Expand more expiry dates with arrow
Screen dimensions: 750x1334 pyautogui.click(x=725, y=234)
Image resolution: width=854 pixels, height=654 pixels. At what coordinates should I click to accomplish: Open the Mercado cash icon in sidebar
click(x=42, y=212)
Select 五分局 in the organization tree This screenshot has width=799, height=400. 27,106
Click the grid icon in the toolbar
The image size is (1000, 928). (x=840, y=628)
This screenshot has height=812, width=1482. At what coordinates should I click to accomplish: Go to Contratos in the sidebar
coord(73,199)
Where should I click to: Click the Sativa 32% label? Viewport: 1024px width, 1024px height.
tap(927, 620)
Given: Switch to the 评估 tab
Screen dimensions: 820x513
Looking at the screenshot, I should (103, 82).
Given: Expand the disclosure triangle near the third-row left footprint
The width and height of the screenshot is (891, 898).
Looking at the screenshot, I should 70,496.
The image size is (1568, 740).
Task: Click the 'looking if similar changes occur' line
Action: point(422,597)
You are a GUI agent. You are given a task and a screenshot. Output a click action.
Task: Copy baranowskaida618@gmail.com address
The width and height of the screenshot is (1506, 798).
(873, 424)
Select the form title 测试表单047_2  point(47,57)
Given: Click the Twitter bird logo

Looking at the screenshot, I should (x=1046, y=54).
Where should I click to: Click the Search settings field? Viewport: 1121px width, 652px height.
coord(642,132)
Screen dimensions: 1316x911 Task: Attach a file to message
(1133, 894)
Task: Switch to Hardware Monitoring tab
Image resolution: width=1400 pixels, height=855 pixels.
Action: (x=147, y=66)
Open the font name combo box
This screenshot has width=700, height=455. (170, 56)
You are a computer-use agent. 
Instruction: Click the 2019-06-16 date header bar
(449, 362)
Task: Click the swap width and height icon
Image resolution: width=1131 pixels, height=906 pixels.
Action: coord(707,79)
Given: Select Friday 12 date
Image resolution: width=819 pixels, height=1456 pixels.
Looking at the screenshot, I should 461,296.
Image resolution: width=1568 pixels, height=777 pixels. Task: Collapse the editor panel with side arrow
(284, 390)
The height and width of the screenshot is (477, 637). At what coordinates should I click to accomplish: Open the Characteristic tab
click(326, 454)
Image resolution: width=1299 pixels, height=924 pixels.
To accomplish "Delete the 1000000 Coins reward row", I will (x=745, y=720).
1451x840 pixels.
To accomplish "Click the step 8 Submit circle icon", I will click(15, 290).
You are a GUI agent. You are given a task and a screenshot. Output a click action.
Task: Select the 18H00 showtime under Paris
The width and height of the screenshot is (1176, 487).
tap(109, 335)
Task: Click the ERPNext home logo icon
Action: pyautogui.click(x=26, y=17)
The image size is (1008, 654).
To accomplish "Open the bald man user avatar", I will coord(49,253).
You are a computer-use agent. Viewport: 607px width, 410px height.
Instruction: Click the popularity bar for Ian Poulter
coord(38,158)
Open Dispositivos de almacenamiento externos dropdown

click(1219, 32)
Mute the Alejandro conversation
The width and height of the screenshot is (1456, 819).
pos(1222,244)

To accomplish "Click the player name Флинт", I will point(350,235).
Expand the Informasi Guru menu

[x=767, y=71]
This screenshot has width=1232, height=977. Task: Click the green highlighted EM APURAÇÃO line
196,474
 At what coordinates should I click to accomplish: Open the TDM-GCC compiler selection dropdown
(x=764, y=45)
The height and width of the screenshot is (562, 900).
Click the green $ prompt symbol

■ ■ ■

- **Exercise**
Reproduce every one of the records above word for word.

- **Reply to the exercise**
Expand more expiry dates with arrow
Screen dimensions: 750x1334 pyautogui.click(x=725, y=234)
Image resolution: width=854 pixels, height=654 pixels. At what coordinates should I click to accomplish: Open the Mercado cash icon in sidebar
click(x=42, y=212)
Select 五分局 in the organization tree This screenshot has width=799, height=400. 27,106
Click the grid icon in the toolbar
The image size is (1000, 928). (x=840, y=628)
This screenshot has height=812, width=1482. At what coordinates should I click to accomplish: Go to Contratos in the sidebar
coord(73,199)
Where should I click to: Click the Sativa 32% label? Viewport: 1024px width, 1024px height.
tap(927, 620)
Given: Switch to the 评估 tab
Screen dimensions: 820x513
Looking at the screenshot, I should (103, 82).
Given: Expand the disclosure triangle near the third-row left footprint
The width and height of the screenshot is (891, 898).
Looking at the screenshot, I should 70,496.
The image size is (1568, 740).
Task: Click the 'looking if similar changes occur' line
Action: point(422,597)
You are a GUI agent. You are given a task and a screenshot. Output a click action.
Task: Copy baranowskaida618@gmail.com address
The width and height of the screenshot is (1506, 798).
(873, 424)
Select the form title 测试表单047_2  point(47,57)
Given: Click the Twitter bird logo

Looking at the screenshot, I should (x=1046, y=54).
Where should I click to: Click the Search settings field? Viewport: 1121px width, 652px height.
coord(642,132)
Screen dimensions: 1316x911 Task: Attach a file to message
(1133, 894)
Task: Switch to Hardware Monitoring tab
Image resolution: width=1400 pixels, height=855 pixels.
Action: (x=147, y=66)
Open the font name combo box
This screenshot has width=700, height=455. (170, 56)
You are a computer-use agent. 
Instruction: Click the 2019-06-16 date header bar
(449, 362)
Task: Click the swap width and height icon
Image resolution: width=1131 pixels, height=906 pixels.
Action: coord(707,79)
Given: Select Friday 12 date
Image resolution: width=819 pixels, height=1456 pixels.
Looking at the screenshot, I should 461,296.
Image resolution: width=1568 pixels, height=777 pixels. Task: Collapse the editor panel with side arrow
(284, 390)
The height and width of the screenshot is (477, 637). At what coordinates should I click to accomplish: Open the Characteristic tab
click(326, 454)
Image resolution: width=1299 pixels, height=924 pixels.
To accomplish "Delete the 1000000 Coins reward row", I will (x=745, y=720).
1451x840 pixels.
To accomplish "Click the step 8 Submit circle icon", I will click(15, 290).
You are a GUI agent. You are given a task and a screenshot. Output a click action.
Task: Select the 18H00 showtime under Paris
The width and height of the screenshot is (1176, 487).
tap(109, 335)
Task: Click the ERPNext home logo icon
Action: pyautogui.click(x=26, y=17)
The image size is (1008, 654).
To accomplish "Open the bald man user avatar", I will coord(49,253).
You are a computer-use agent. Viewport: 607px width, 410px height.
Instruction: Click the popularity bar for Ian Poulter
coord(38,158)
Open Dispositivos de almacenamiento externos dropdown

click(1219, 32)
Mute the Alejandro conversation
The width and height of the screenshot is (1456, 819).
pos(1222,244)

To accomplish "Click the player name Флинт", I will point(350,235).
Expand the Informasi Guru menu

[x=767, y=71]
This screenshot has width=1232, height=977. Task: Click the green highlighted EM APURAÇÃO line
196,474
 At what coordinates should I click to accomplish: Open the TDM-GCC compiler selection dropdown
(x=764, y=45)
The height and width of the screenshot is (562, 900).
Click the green $ prompt symbol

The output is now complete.